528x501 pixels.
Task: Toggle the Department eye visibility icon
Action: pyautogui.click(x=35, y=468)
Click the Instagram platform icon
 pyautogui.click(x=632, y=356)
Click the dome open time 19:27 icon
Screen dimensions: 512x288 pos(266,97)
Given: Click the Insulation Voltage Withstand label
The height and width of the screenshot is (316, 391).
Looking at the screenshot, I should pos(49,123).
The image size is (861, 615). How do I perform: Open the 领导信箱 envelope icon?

# # # # # # #

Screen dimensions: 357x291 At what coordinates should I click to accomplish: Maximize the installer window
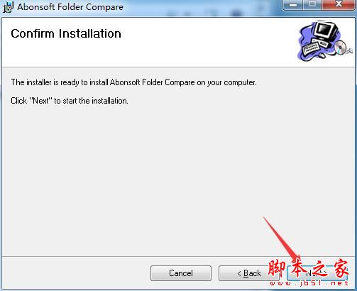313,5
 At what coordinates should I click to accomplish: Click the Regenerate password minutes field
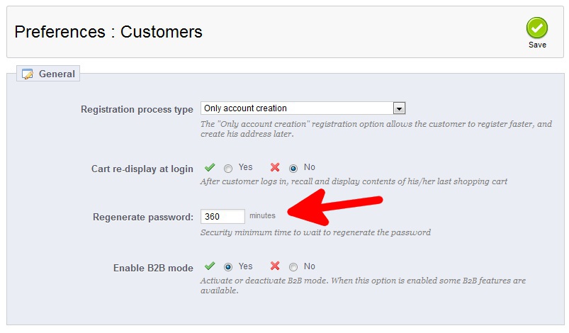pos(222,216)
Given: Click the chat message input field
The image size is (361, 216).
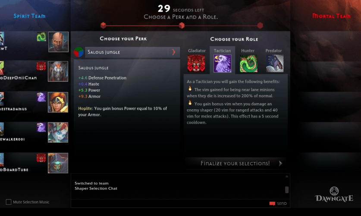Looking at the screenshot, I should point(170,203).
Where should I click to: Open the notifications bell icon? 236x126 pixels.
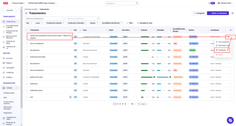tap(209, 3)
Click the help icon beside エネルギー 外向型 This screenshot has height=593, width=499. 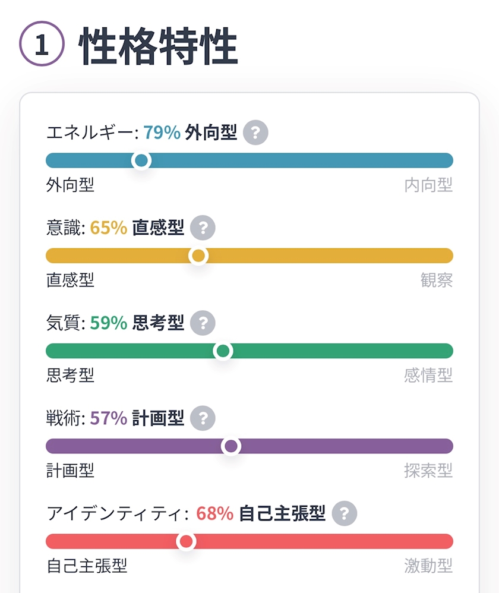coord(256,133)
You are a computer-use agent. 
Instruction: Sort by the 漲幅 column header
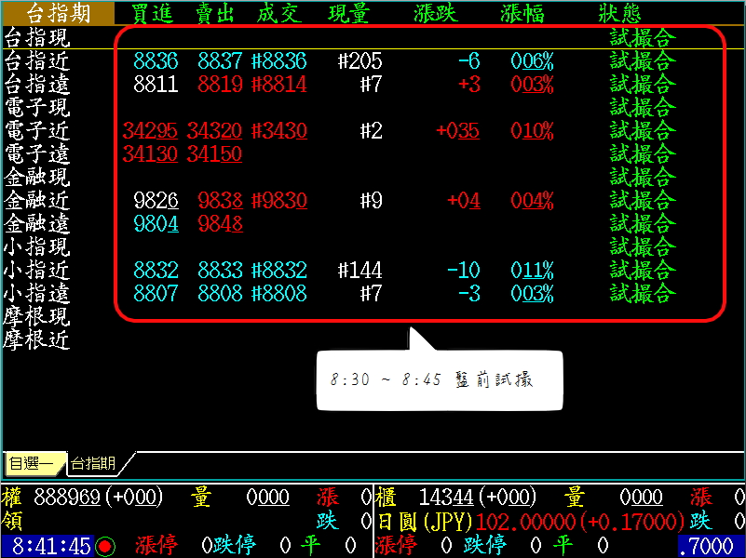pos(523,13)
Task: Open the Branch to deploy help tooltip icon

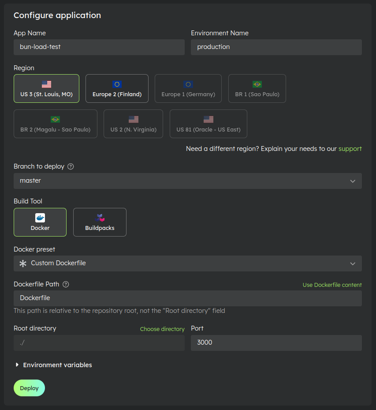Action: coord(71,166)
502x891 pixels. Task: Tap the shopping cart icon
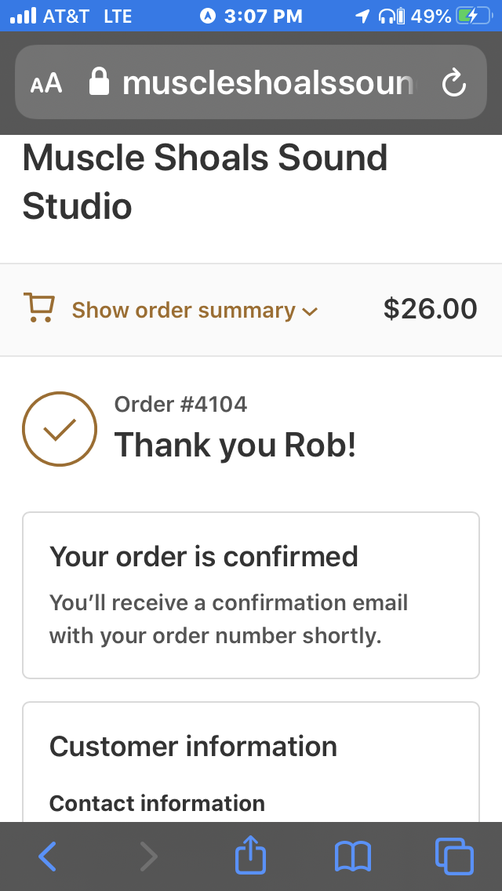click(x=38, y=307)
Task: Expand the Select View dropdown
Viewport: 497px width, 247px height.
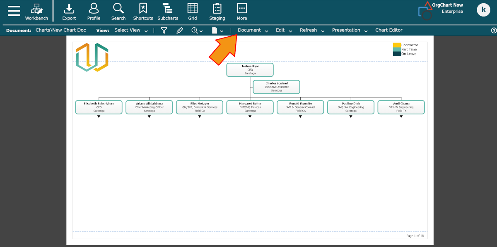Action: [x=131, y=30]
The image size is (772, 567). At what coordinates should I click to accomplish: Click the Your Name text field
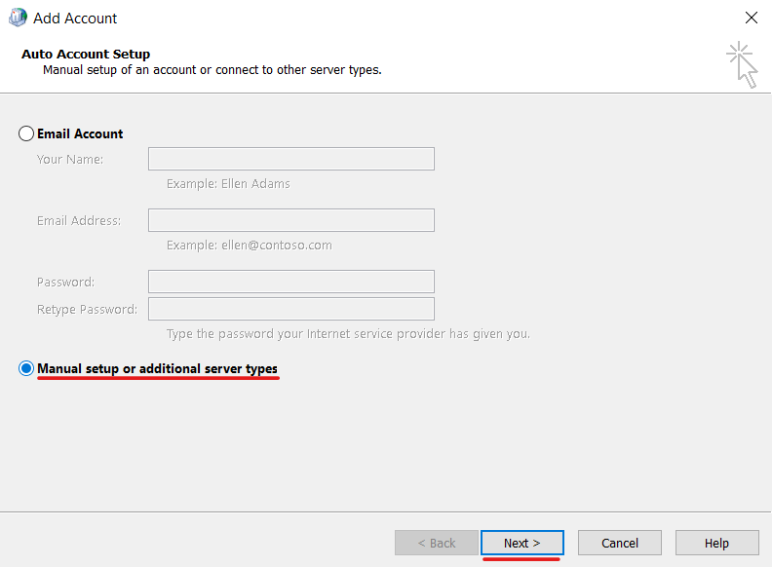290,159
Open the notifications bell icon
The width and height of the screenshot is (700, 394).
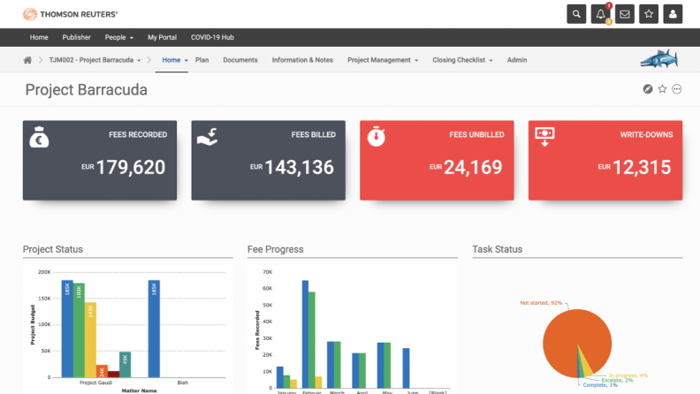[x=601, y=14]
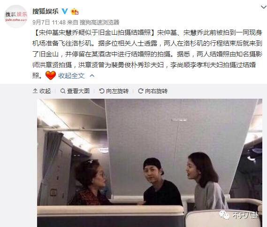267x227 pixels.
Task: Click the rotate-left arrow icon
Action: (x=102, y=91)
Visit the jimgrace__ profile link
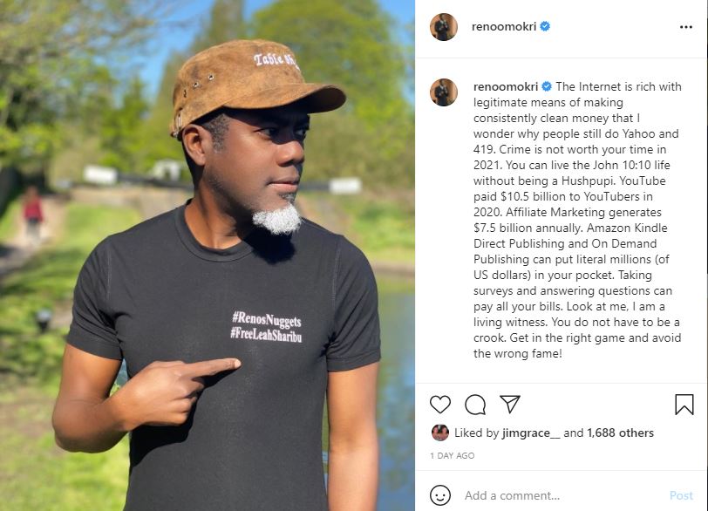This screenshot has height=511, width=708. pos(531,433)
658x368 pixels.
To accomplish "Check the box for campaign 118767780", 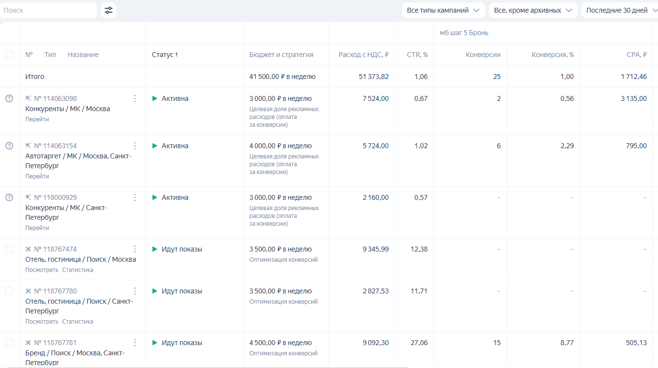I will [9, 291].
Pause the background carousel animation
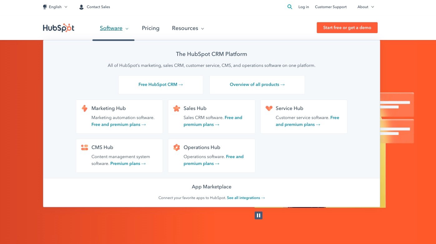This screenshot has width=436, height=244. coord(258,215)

# # # # # # #

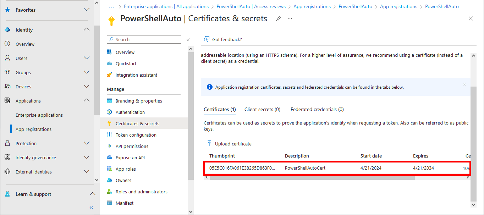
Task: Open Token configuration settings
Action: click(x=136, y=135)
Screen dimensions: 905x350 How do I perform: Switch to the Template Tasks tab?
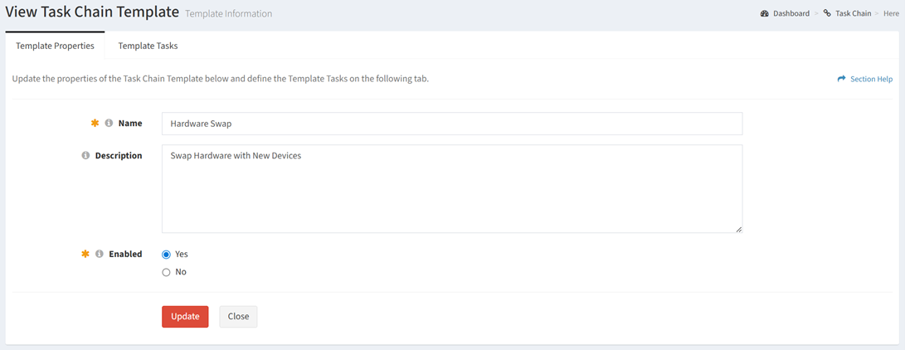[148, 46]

# # # # # # #

What the exercise asks
Begin at the line above that has "Click the Instagram platform icon" and stop after the line that has "The image size is (861, 615).", copying each line exactly and adding nothing else.

Answer space
Click the Instagram platform icon
 pyautogui.click(x=632, y=356)
Click the dome open time 19:27 icon
Screen dimensions: 512x288 pos(266,97)
Given: Click the Insulation Voltage Withstand label
The height and width of the screenshot is (316, 391).
Looking at the screenshot, I should pos(49,123).
The image size is (861, 615). How do I perform: Open the 领导信箱 envelope icon?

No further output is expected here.